◆ **Problem requirements**
Please give back each line below unchanged; none of the pictures should appear.

◆ **Exercise material**
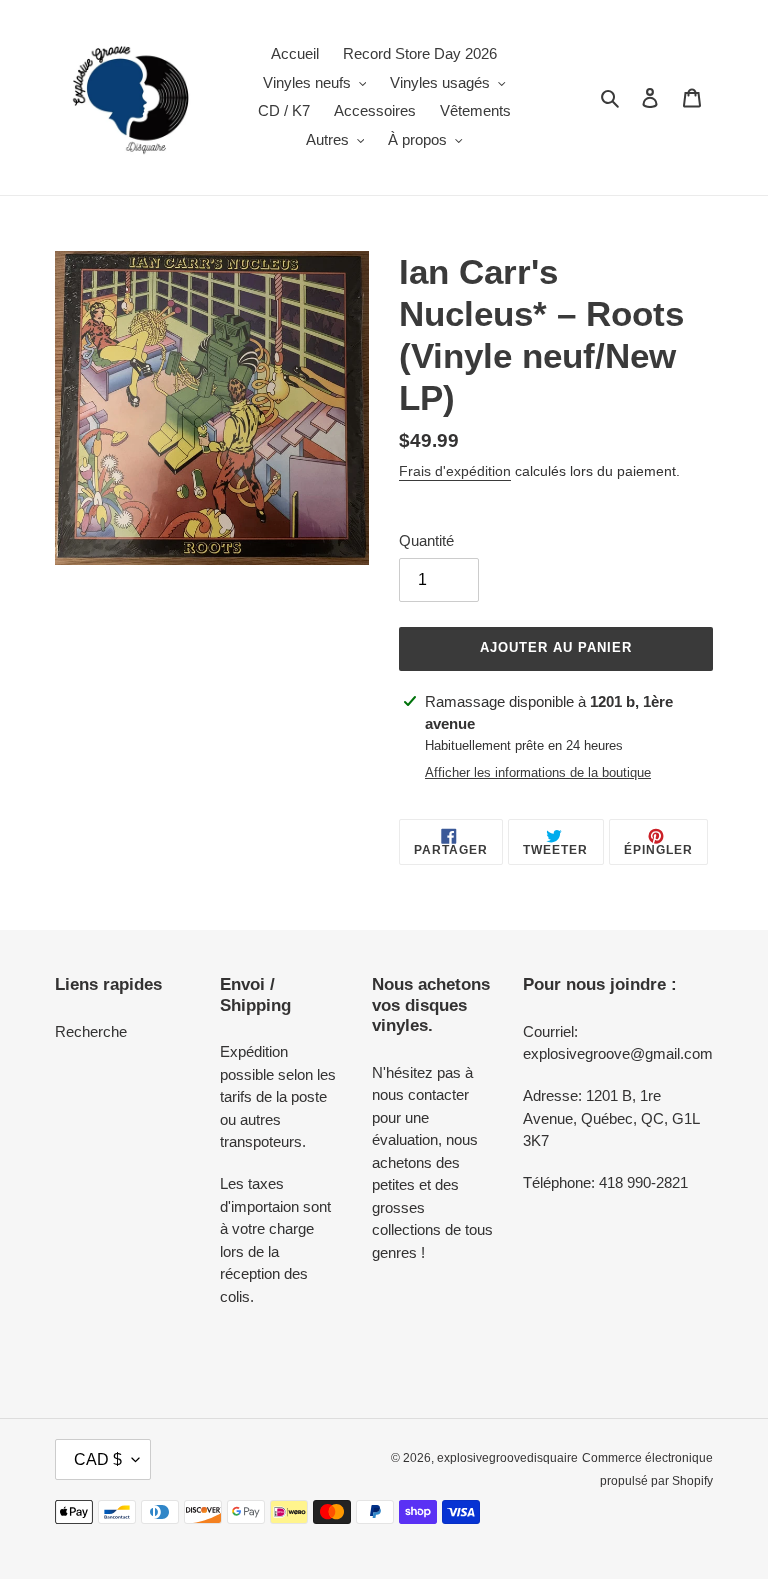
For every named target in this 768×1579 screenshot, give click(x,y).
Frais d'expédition (455, 471)
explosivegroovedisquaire (507, 1458)
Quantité (426, 540)
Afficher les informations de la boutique (538, 772)
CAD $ (98, 1459)
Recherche (91, 1031)
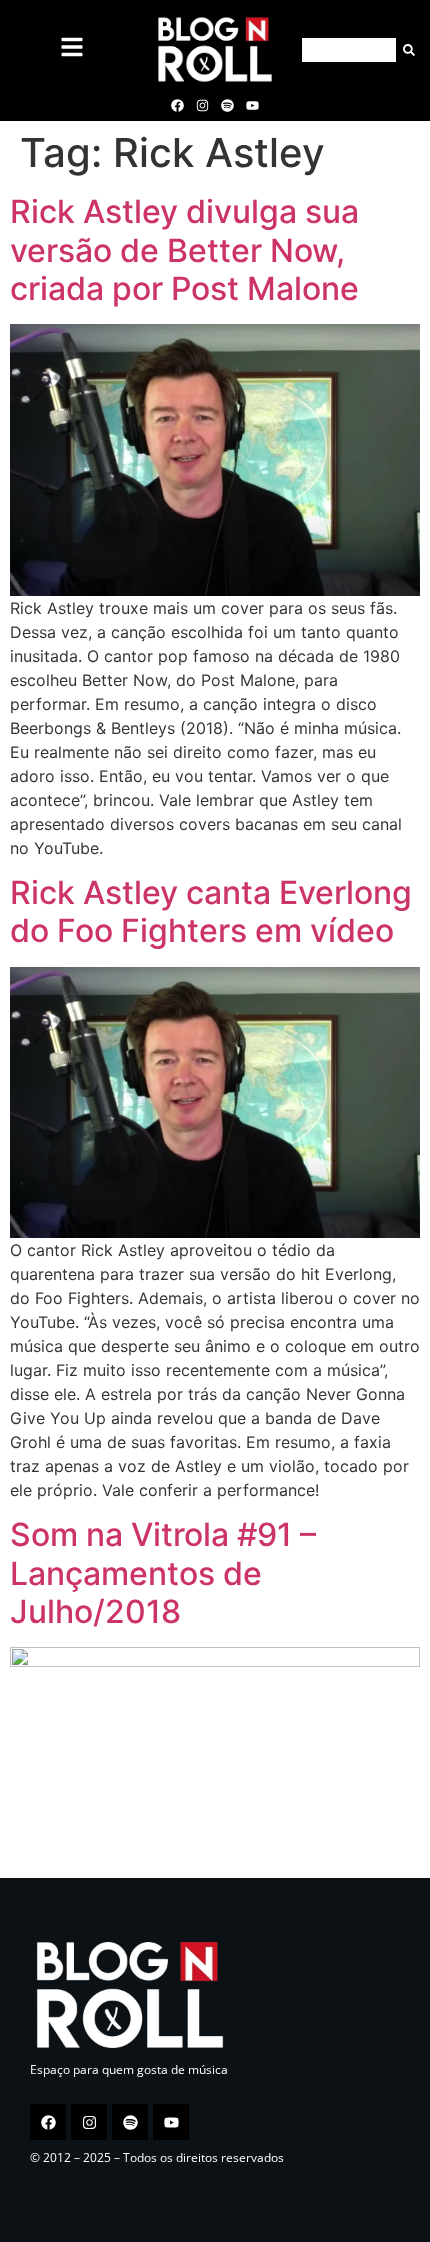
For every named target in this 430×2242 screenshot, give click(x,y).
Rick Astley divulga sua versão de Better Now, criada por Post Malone (184, 250)
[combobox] (349, 50)
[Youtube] (253, 105)
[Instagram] (202, 105)
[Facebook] (177, 105)
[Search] (405, 50)
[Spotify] (228, 105)
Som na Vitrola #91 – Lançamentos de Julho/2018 (163, 1573)
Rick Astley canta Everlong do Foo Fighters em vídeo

◆ **Worked solution**
For every named target in this 768×1579 screenshot, give click(x,y).
Frais d'expédition (455, 471)
explosivegroovedisquaire (507, 1458)
Quantité (426, 540)
Afficher les informations de la boutique (538, 772)
CAD $ (98, 1459)
Recherche (91, 1031)
For every named target in this 430×2242 screenshot, give click(x,y).
Rick Astley divulga sua versão de Better Now, criada por Post Malone (184, 250)
[combobox] (349, 50)
[Youtube] (253, 105)
[Instagram] (202, 105)
[Facebook] (177, 105)
[Search] (405, 50)
[Spotify] (228, 105)
Som na Vitrola #91 – Lançamentos de Julho/2018 (163, 1573)
Rick Astley canta Everlong do Foo Fighters em vídeo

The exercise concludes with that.